Exactly! If not many folks are selling their cap, i.e. more buyers than sellers, then it should skew in favour of sellers.Supply and demand. Not a lot of voucher cap selling going on.
But supply and demand isn't at play here. People are told what they should buy or sell at.
I like the framing of this as opportunity cost, but "Everything is worth what its purchaser will pay for it."BUT. the seller is selling voucher allocation cap, it has less worth than the ebucks. At the end of the day the seller can just let the month pass and loose that months cap or sell it and it can be used. Its a pretty fair split for not much effort.

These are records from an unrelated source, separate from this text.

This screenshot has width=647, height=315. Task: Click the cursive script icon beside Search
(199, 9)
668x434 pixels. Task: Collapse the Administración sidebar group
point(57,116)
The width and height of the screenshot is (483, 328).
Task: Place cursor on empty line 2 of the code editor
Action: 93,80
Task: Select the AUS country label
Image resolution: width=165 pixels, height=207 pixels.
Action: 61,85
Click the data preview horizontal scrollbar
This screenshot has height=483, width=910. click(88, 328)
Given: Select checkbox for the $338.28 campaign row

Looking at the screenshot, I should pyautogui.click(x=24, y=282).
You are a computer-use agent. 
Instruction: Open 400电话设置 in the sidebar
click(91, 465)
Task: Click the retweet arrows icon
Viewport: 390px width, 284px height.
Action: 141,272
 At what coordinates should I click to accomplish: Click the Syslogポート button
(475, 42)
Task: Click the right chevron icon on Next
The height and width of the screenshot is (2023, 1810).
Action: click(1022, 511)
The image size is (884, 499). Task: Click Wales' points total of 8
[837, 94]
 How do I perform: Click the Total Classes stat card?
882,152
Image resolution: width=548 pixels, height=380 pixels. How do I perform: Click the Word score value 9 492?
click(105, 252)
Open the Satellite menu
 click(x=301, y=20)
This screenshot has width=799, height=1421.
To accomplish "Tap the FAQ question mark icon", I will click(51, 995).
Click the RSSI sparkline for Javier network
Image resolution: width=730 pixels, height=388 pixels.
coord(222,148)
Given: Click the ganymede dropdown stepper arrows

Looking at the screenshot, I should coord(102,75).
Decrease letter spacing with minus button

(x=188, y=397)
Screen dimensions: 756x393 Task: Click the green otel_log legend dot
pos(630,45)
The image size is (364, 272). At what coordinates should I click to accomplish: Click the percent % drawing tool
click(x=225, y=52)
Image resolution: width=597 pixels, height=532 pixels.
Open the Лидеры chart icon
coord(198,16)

Also the ebucks the seller gets could be used in the future for 40% off deals so that the win for them
The folks who need to buy other people's caps are people earning plenty and sitting with surplus eBucks each month. i.e. just as every seller can't use their cap when the month is gone, each buyer cannot get additional discount vouchers next month by holding onto those eBucks, if they're persistently earning more eBucks than their own cap. They face rapidly diminishing returns. So this should swing the balance back. How much more effort is it for the buyer than for the seller to perform the transaction?
I agree that with the new app deals this means the utility of eBucks themselves has risen, but again - people still believe in some fixed price handed down from above. How are eBucks still going for 10c in a market where you can buy a macbook at 40% off?
My sense is that instead of an equilibrium price emerging in the marketplace - sellers falsely believe that they must offer the "guide price" set by the forum deities. Likewise a buyer will turn up their nose at any offer over the "guide price" - but this price fixing benefits one of these parties disproportionately - the bigger fish.
My 2eB on the matter anyway. As you were.